Entries provided below:
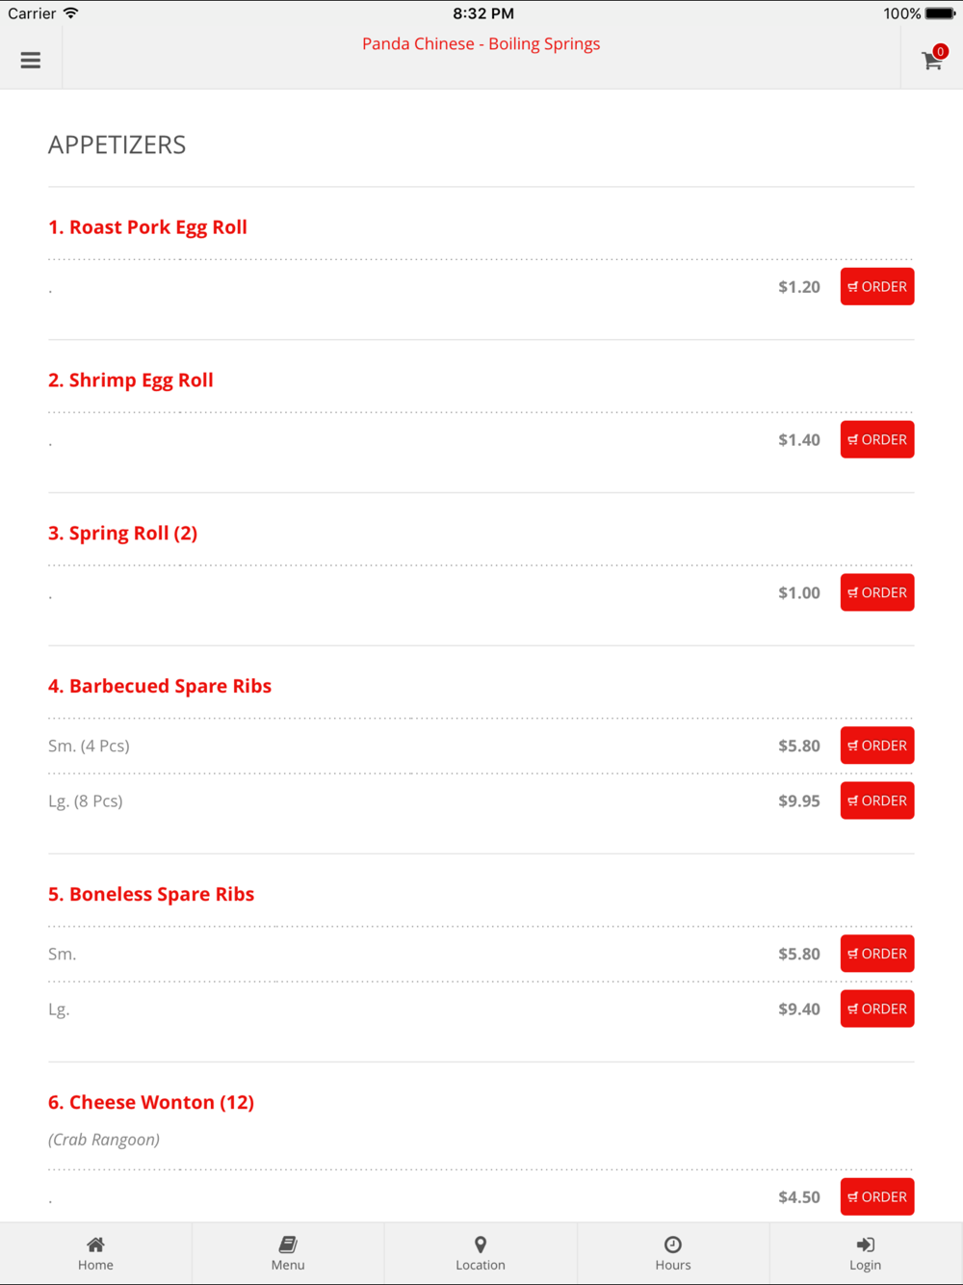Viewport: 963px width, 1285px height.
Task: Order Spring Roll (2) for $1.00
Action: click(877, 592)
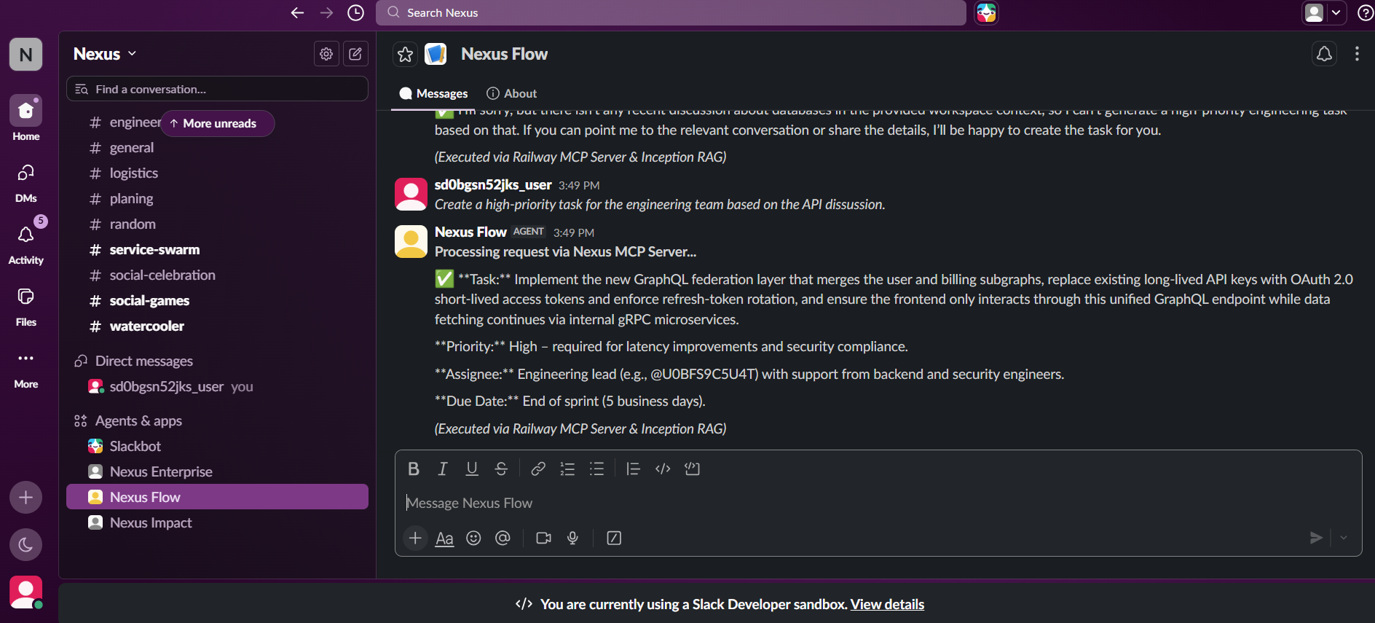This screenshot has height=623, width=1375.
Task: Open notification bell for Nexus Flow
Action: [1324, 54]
End of Entries provided.
Entries provided below:
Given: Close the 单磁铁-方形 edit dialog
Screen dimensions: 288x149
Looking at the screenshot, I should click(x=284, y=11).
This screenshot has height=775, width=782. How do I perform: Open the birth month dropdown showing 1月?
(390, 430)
End of Entries provided.
Entries provided below:
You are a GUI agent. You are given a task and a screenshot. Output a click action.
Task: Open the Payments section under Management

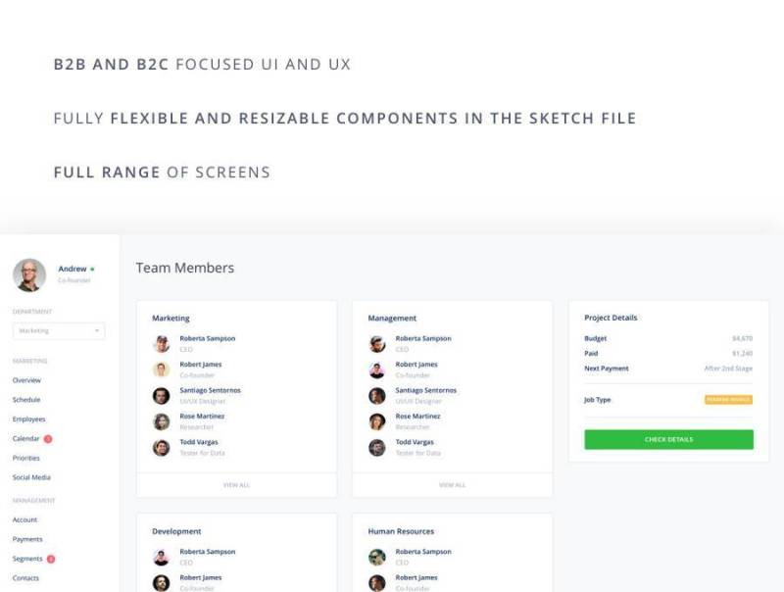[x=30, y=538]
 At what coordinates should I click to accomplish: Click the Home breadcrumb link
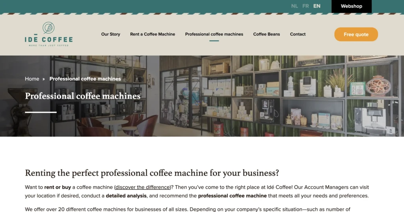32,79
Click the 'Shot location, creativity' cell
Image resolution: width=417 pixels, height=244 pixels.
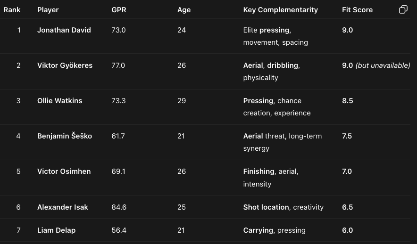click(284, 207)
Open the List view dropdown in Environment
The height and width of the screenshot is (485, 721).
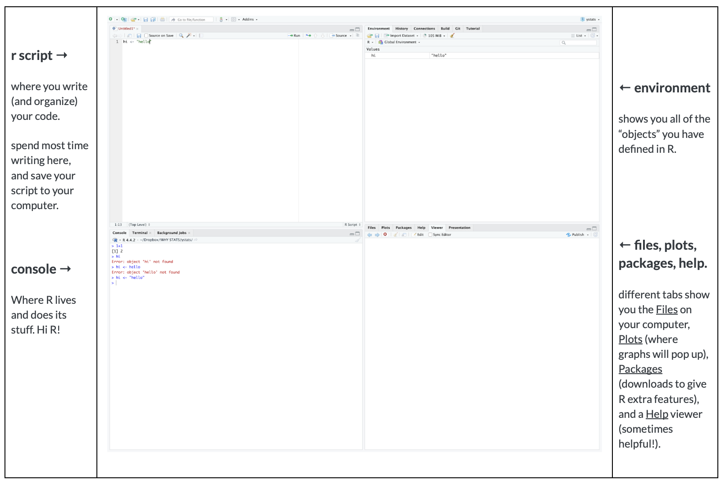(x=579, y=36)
End of Entries provided.
Nothing but the lines above, starting at the line that contains "Task: Open the" and ending at the line that contains "Open the List view dropdown in Environment", should be given again, exactly and without the pictures.

--- Finished exercise ---
Task: Open the Payments section under Management

[x=30, y=538]
 At what coordinates should I click to accomplish: Click the Home breadcrumb link
32,79
Click the 'Shot location, creativity' cell
Image resolution: width=417 pixels, height=244 pixels.
click(284, 207)
Open the List view dropdown in Environment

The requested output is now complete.